Necessity to correct
Ansgar Heveling, a parliamentarian for the conservative Christian Democratic Union (CDU) and member of the "Internet and Digital Society" inquiry commission, described how the press used to have a uniform supply chain. "That meant a publisher owned the entire process from writing an article to selling the paper. The Internet changed that," Heveling said. "With links, search engines can take a portion of the work of others, using the content for themselves and making their own business model out of it."
Up until now, search engines have not been prepared to pay for this - but the new law would change that. Important to note is that the new bill makes a clear distinction between commercial and private content providers. Bloggers, for instance, would not be affected by the intellectual copyright law.
"It is aimed at providers who make commercial use of the work of others, like publishers, on the Internet. That means search engines and especially so-called news aggregators," said Heveling. Such aggregators include services like Google News, which gather news stories and other content from different Internet sources.
Heveling is not concerned about public criticism of the law. He said he has only received one email after Google began its campaign, and called on Internet users to write to their parliamentarians if they protested.
One supporter of the new law is the association of German journalists (DJV). "For us it is perfectly justifiable for publishers to try to gain extra revenue from content that has been published on their websites with the help of such a law," said DJV spokesman Hendrik Zörner. But the planned law is not without its flaws, in his opinion.
"The authors must also get some of the revenue generated by the intellectual copyright law," said Zörner. "That isn't clearly regulated at the moment. The talk is always of an appropriate recompense, but what 'appropriate' means is completely open to interpretation," said Zörner. "
"We want a fair part of the income to go to a collection organization that distributes the money among authors."
Threat to freedom of information?
But if the law does come into effect soon, what happens if the search engines can't come to an agreement with publishers? Does that mean that German content will only appear on the newspaper websites, and not search engine results?
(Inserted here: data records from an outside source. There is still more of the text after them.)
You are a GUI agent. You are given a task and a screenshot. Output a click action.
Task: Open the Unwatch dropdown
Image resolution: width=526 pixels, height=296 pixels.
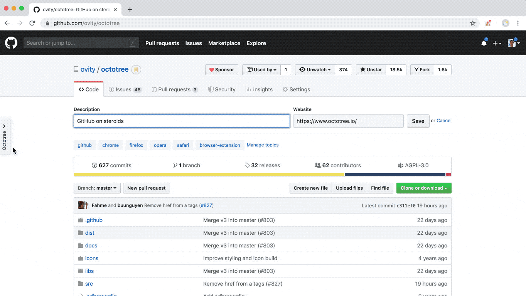click(315, 70)
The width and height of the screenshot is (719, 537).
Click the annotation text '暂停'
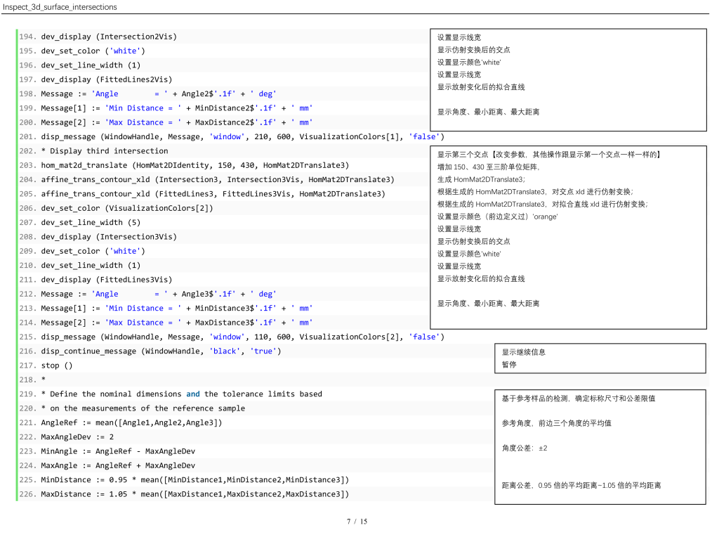[x=509, y=365]
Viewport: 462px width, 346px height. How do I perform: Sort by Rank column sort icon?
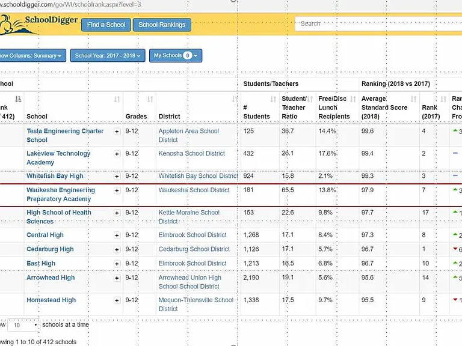point(18,99)
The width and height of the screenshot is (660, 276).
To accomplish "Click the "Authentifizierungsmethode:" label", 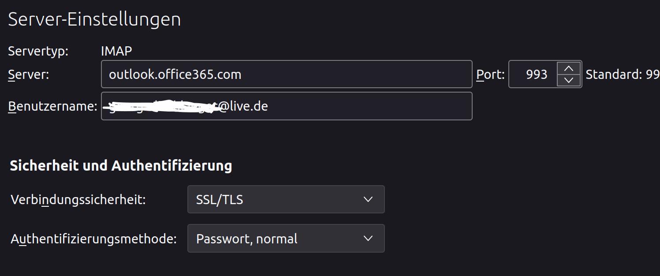I will pos(93,239).
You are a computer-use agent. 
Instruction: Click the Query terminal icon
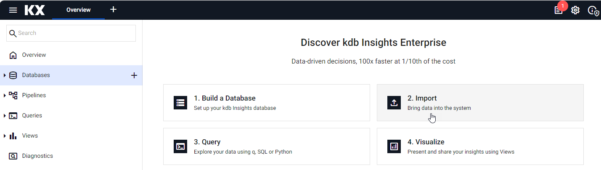click(x=180, y=146)
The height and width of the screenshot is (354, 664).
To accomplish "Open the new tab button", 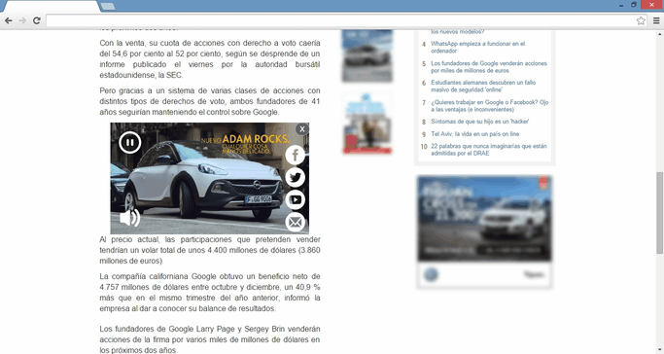I will pyautogui.click(x=108, y=6).
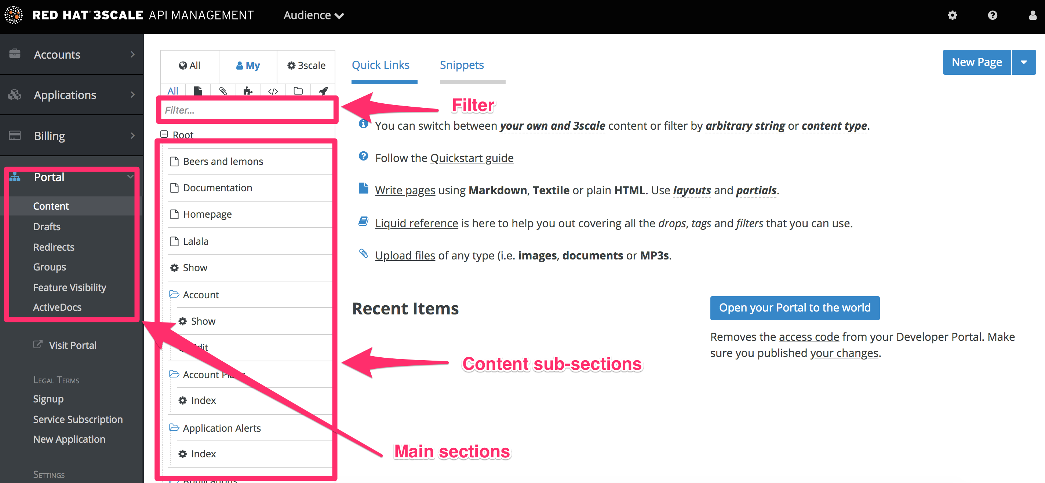Image resolution: width=1045 pixels, height=483 pixels.
Task: Toggle the My content filter view
Action: tap(247, 64)
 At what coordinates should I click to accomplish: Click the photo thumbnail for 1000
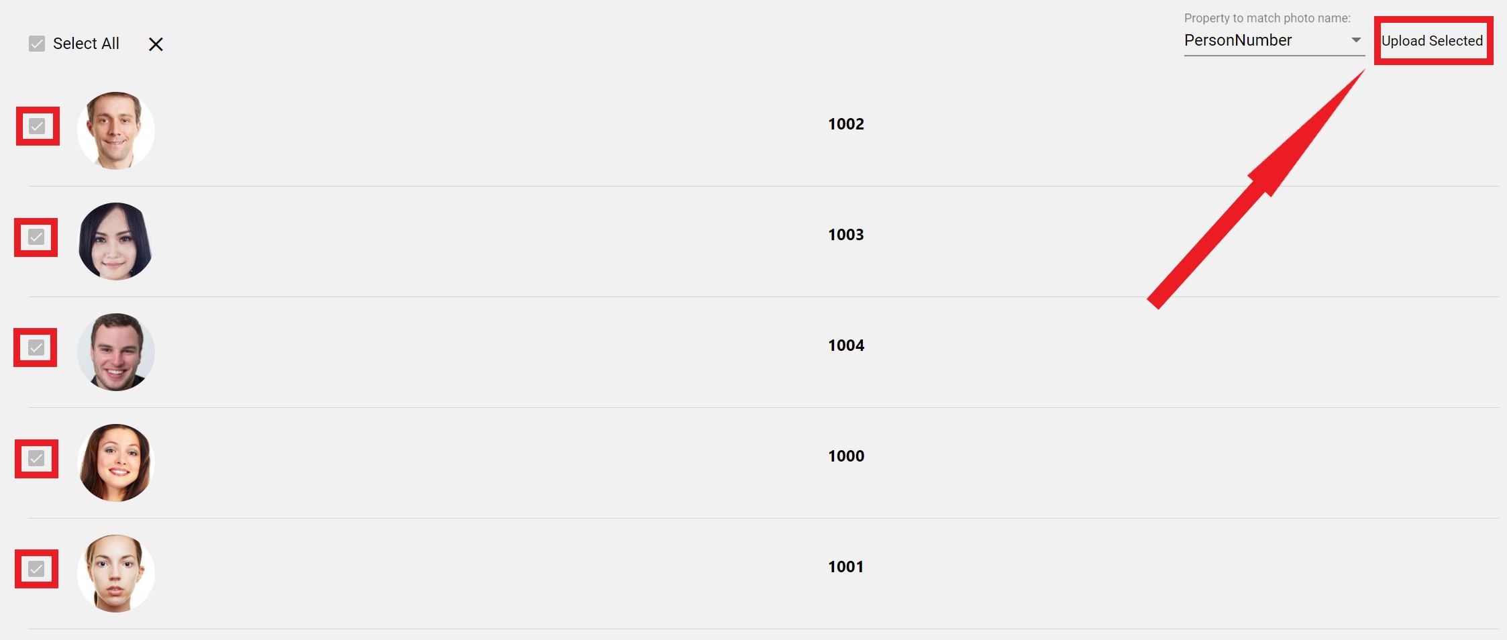[116, 463]
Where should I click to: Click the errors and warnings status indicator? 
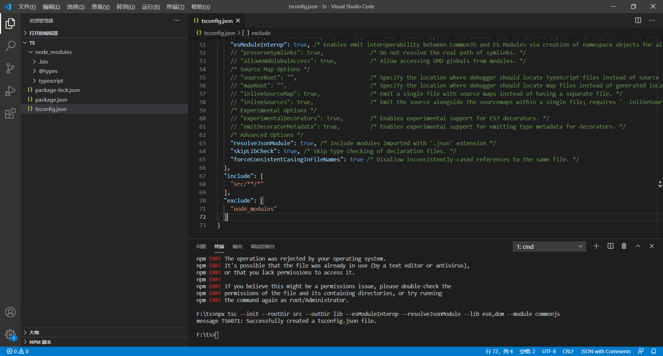pyautogui.click(x=18, y=351)
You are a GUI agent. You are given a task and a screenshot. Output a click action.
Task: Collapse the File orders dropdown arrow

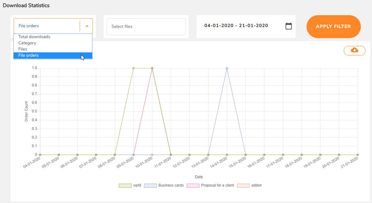coord(87,26)
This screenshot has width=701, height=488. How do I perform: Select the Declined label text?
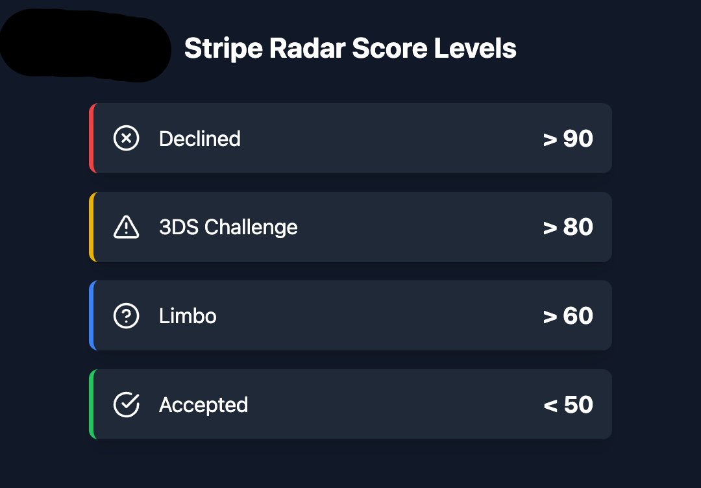click(x=199, y=139)
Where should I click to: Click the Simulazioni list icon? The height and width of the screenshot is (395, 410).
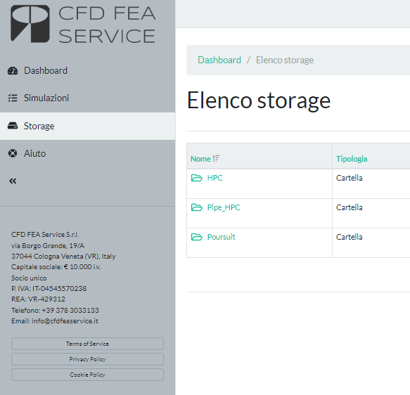click(13, 98)
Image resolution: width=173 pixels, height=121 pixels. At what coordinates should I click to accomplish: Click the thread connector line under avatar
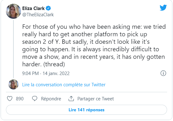(x=13, y=49)
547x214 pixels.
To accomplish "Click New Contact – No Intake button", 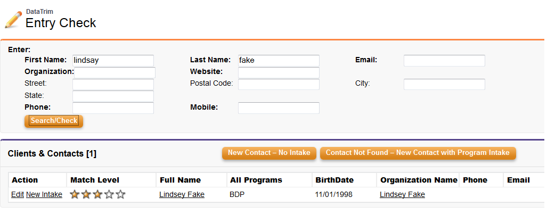I will pyautogui.click(x=269, y=153).
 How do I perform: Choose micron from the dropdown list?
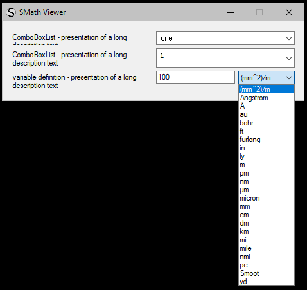click(267, 198)
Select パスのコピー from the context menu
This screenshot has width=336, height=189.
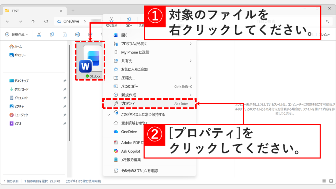[x=130, y=86]
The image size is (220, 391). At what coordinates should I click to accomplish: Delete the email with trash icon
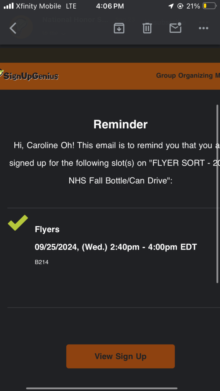click(147, 28)
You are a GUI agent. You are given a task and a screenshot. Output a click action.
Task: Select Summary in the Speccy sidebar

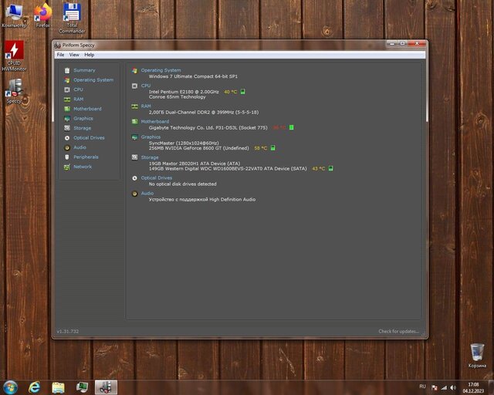84,70
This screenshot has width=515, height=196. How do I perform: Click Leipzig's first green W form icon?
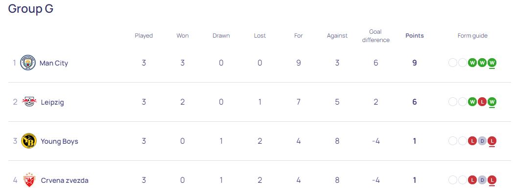pyautogui.click(x=472, y=102)
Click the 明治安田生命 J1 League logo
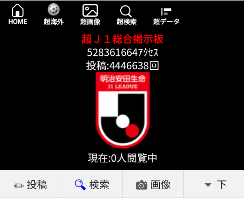244x198 pixels. (x=122, y=110)
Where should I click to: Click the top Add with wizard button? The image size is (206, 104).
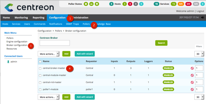tap(85, 54)
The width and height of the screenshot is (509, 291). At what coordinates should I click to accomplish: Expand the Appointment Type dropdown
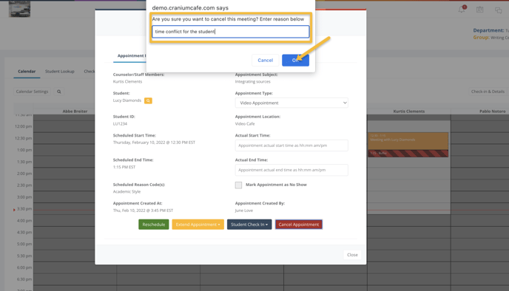pyautogui.click(x=291, y=103)
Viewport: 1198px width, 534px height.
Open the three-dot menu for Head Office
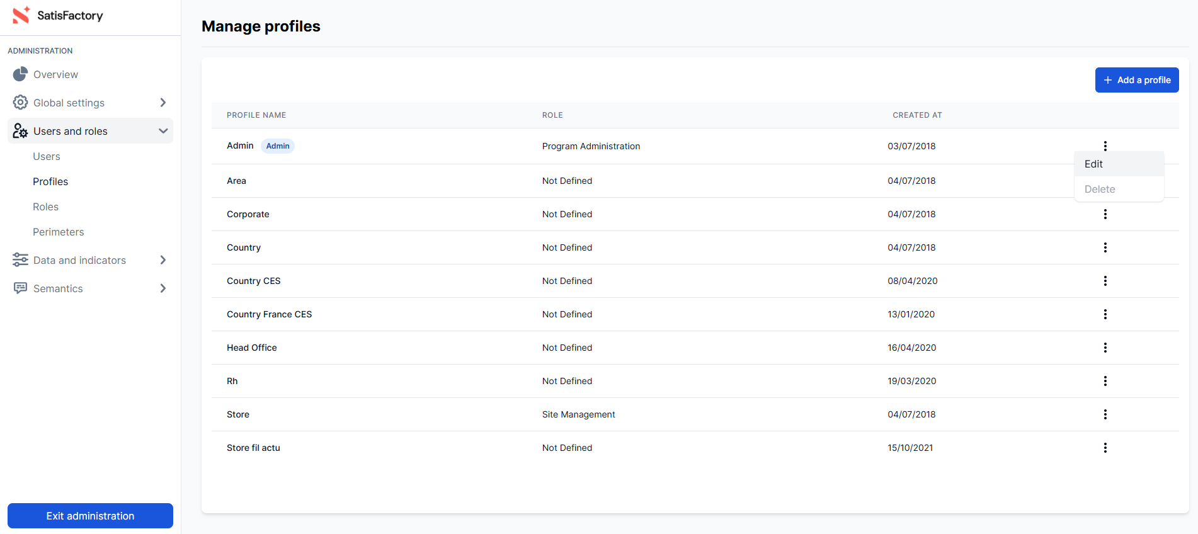1105,348

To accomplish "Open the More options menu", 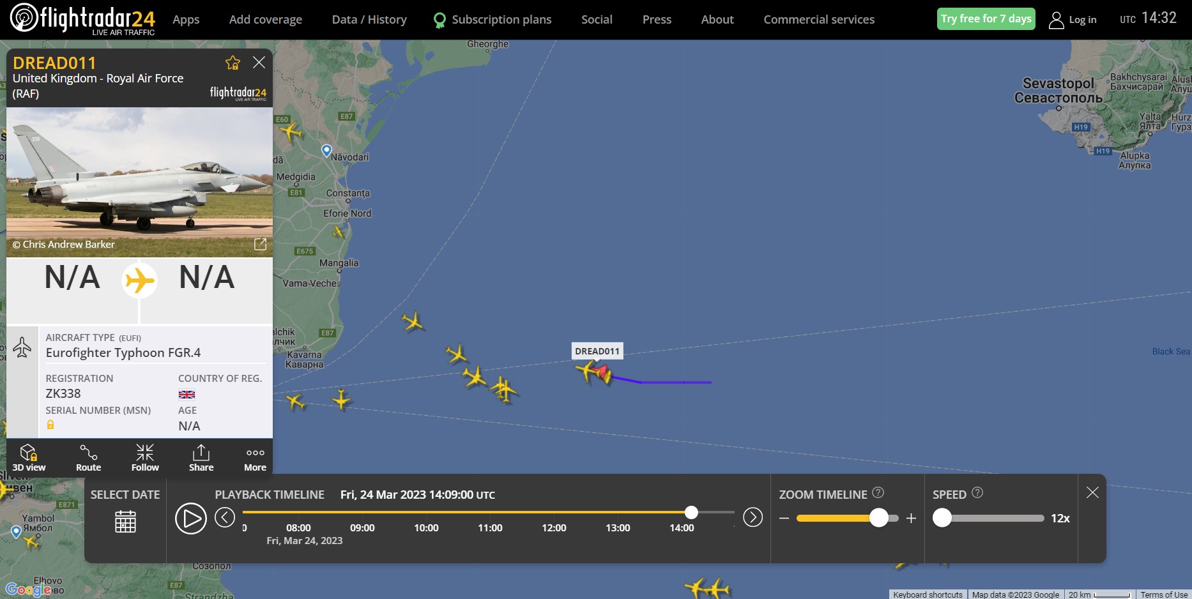I will [x=255, y=458].
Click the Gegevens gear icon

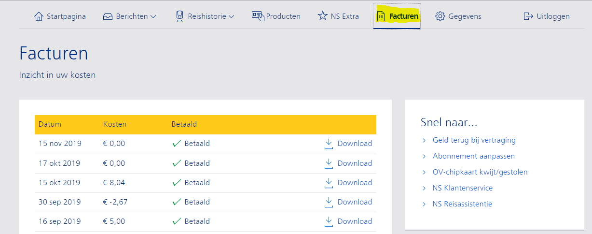click(440, 16)
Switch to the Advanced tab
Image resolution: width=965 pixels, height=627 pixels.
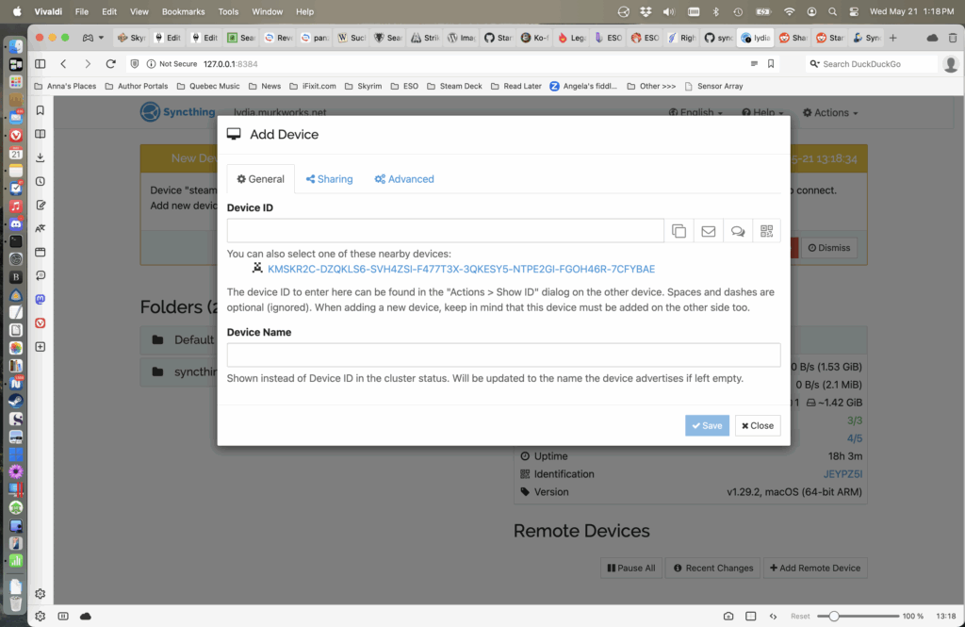coord(404,179)
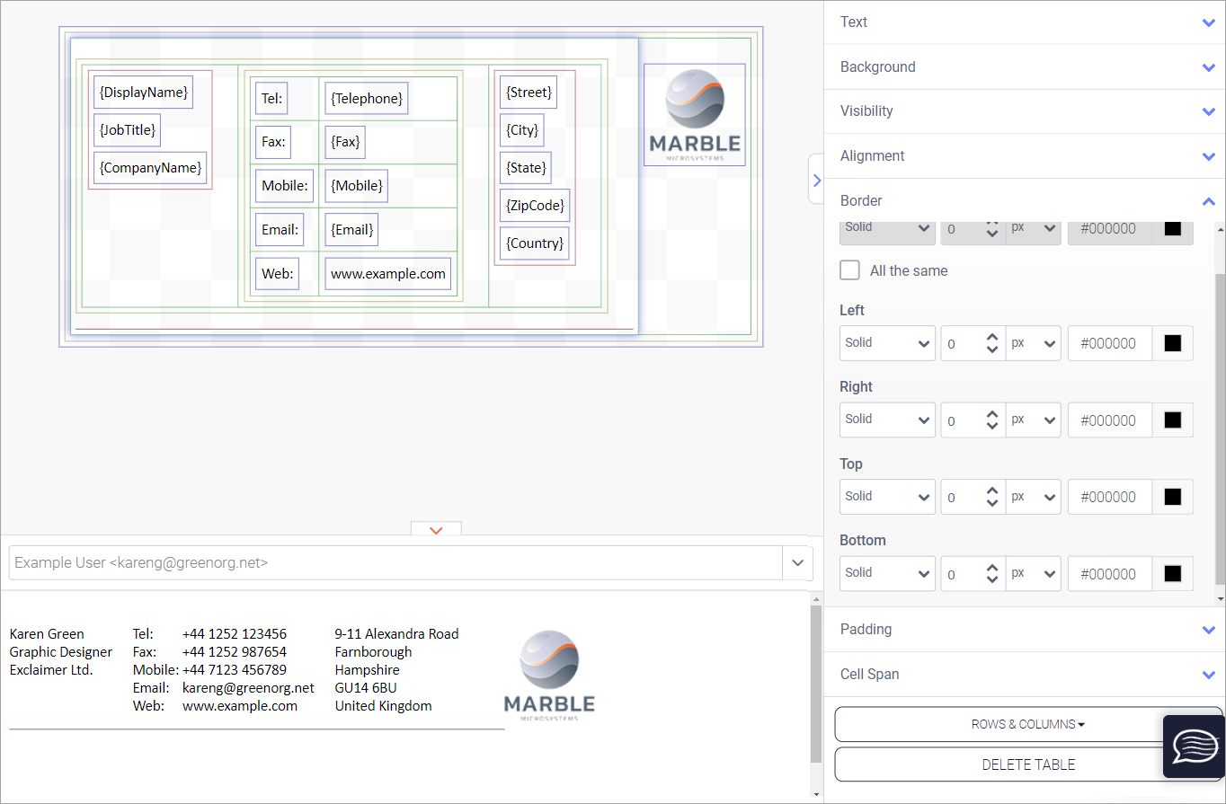Click the DELETE TABLE button

click(x=1028, y=765)
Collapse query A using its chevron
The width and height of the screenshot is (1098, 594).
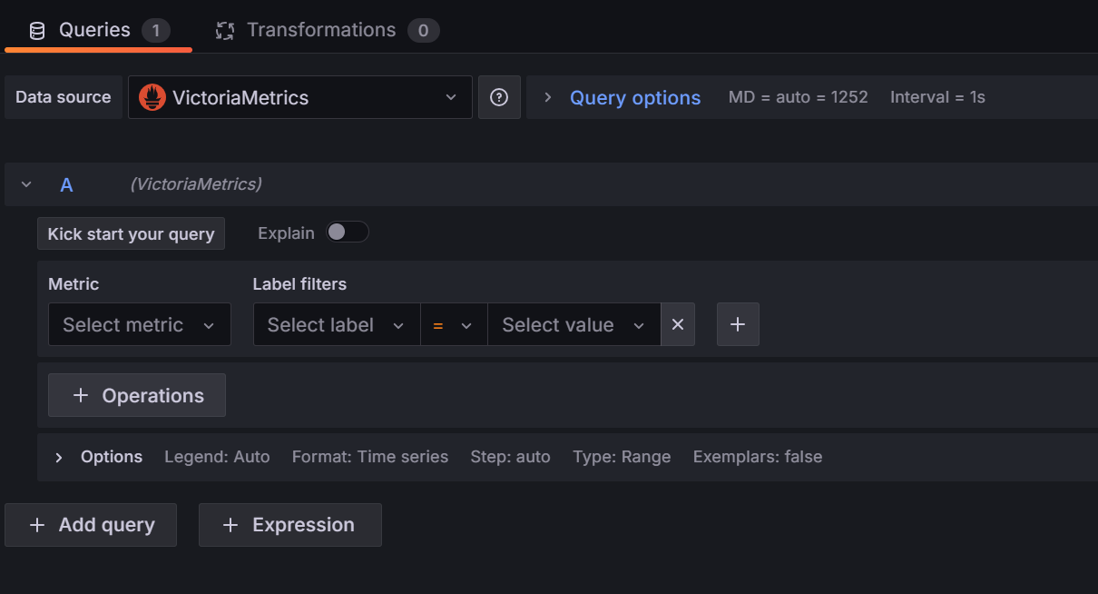point(25,183)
There are differing possibilities, experts say.
"The law could result in making information harder, or even impossible, to find," said Mario Rehse, a copyright expert at the German Association for Information Technology, Telecommunications and New Media. "That would happen if search engines or news aggregators no longer linked to German news sites."
But Heveling does not consider this to be a serious danger. "At the end of the day, it is about balancing rights," he said. "I think there will be a deal between the publishers and the search engines, so that the consequences for individual users are limited as much as possible."
Users "won't notice a difference," Heveling thinks.